If you’re in this post, you probably arrived here after searching for information about the Super Bowl. It’s probably fair to guess you arrived here via Google, which has been synonymous with “search” for the better part of two decades now. If so, welcome. You may not know it, but a long-running war has just been fought on your behalf.
Well, I say on “your behalf.” That is, in fact, not entirely true. To digital media (hey, that’s us), people searching for information aren’t really people, but resources to be captured and monetized. Lots of people are out there looking for Super Bowl information, so “demand” is high, and by the rules of economics, supply will also be high. This is why more or less every digital outlet on the planet has published (or will publish) something with a headline very similar to the one you just clicked on.
This war is fought on an unusual, mathematical battlefield. Clicks from potential readers follow Google’s search rankings predictably, with a precipitous drop-off to links that aren’t at the top of its list. Scoring highly on Google’s algorithm is the key to making money off search traffic. Unfortunately, Google’s algorithm is shifting and opaque, and reliably “winning” is difficult.

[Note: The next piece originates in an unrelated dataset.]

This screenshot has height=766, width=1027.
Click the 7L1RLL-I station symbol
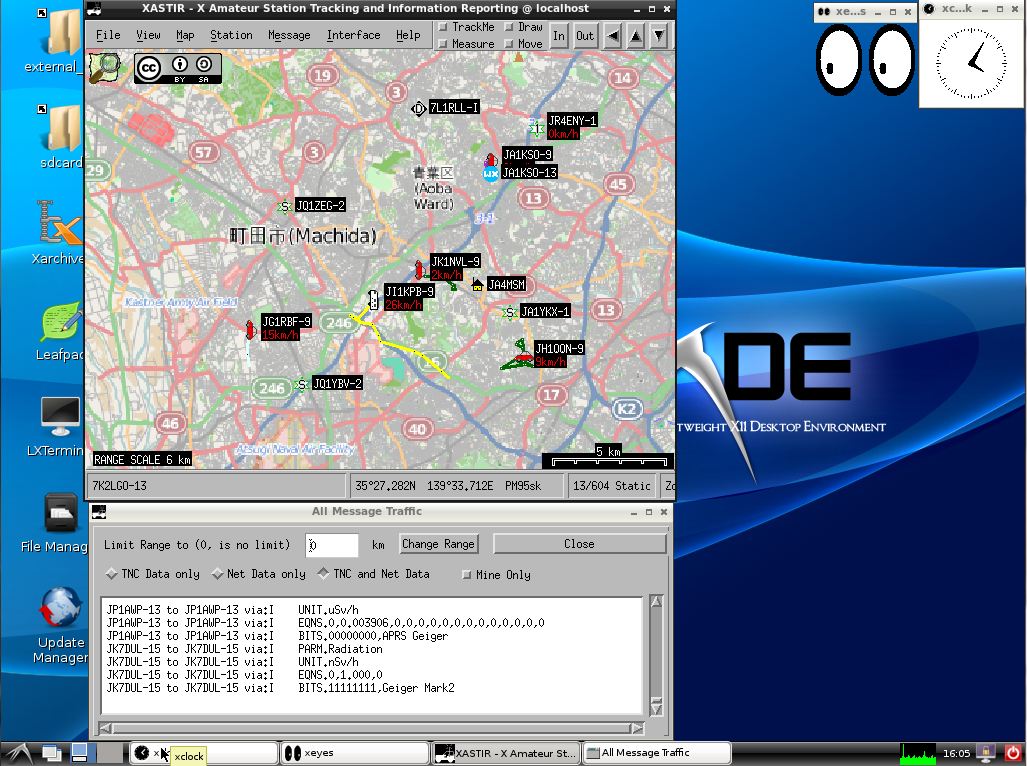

The inscrutability of Google’s entrails has led to digital media hiring a whole cohort of search-diviners. The Search Engine Optimizers are not an inherently bad crowd — some of my best friends are members of the priesthood — but they are indicative of the way this battle has impacted the overall media landscape, creating a sort of search-industrial complex as everyone battles for a share of the pie*.
*I don’t think you’re a pie, fractional or otherwise. Just wanted you to know.
SEO staffers track demand around events. Did you know, for instance, that the Little League World Series is an important part of the sports calendar, at least by search audience? Now you do. Headlines are assigned to writers, with advice on metadata (don’t ask), URL, and even length and paragraph structure. That’s how you end up with paragraphs like:
Super Bowl LIV will be played on February 2, 2020, at Hard Rock Stadium in Miami, Florida. The game, which will be contested by the AFC’s Kansas City Chiefs and the NFC’s San Francisco 49ers, will kick off at 6:30 p.m. ET (5.30 p.m. CT; 3.30 p.m. PT). In the United States, you can watch on Fox. The “Pepsi Super Bowl LIV Halftime Show” will be co-headlined by Jennifer Lopez and Shakira.
You’ve read that one already in this post, but poking about on the internet will result in the discovery of hundreds, and quite probably thousands, of equivalent paragraphs. Writers and outlets are falling all over themselves to scream the exact same thing at potential readers.
In case you were wondering, this isn’t fun for us, either. We are told, of course, that the work we do to “capture” search traffic is important, not just for the bottom line but for the reader. Search-focused posts add value by providing useful information. That is true, so far as it goes, but let’s imagine whichever article currently occupies the top rank for “What time does the Super Bowl start” is annihilated by some sort of electronic misadventure. What would happen? Would fewer people know when the Super Bowl begins?
Nothing would happen. Article number two and every one below it would jump up a slot, and the readers would get the information they were looking for without noticing this new void in digital Super Bowl coverage. You could repeat this little thought experiment dozens of times, punting the SEO runner-up into oblivion, then the next one, the one after that, etc., etc., and still the readers wouldn’t notice.
Search traffic has created a perverse incentive for everyone to write the same maddeningly dull post over and over again. Can we do anything about this? Almost certainly not. The machine is unstoppable. No matter what, thousands of hours of work will go into chasing readers like you and enticing them to various websites, each click worth fractions of a penny.
We can’t stop the great search machine. But we can, at least, be a little bit depressed about it.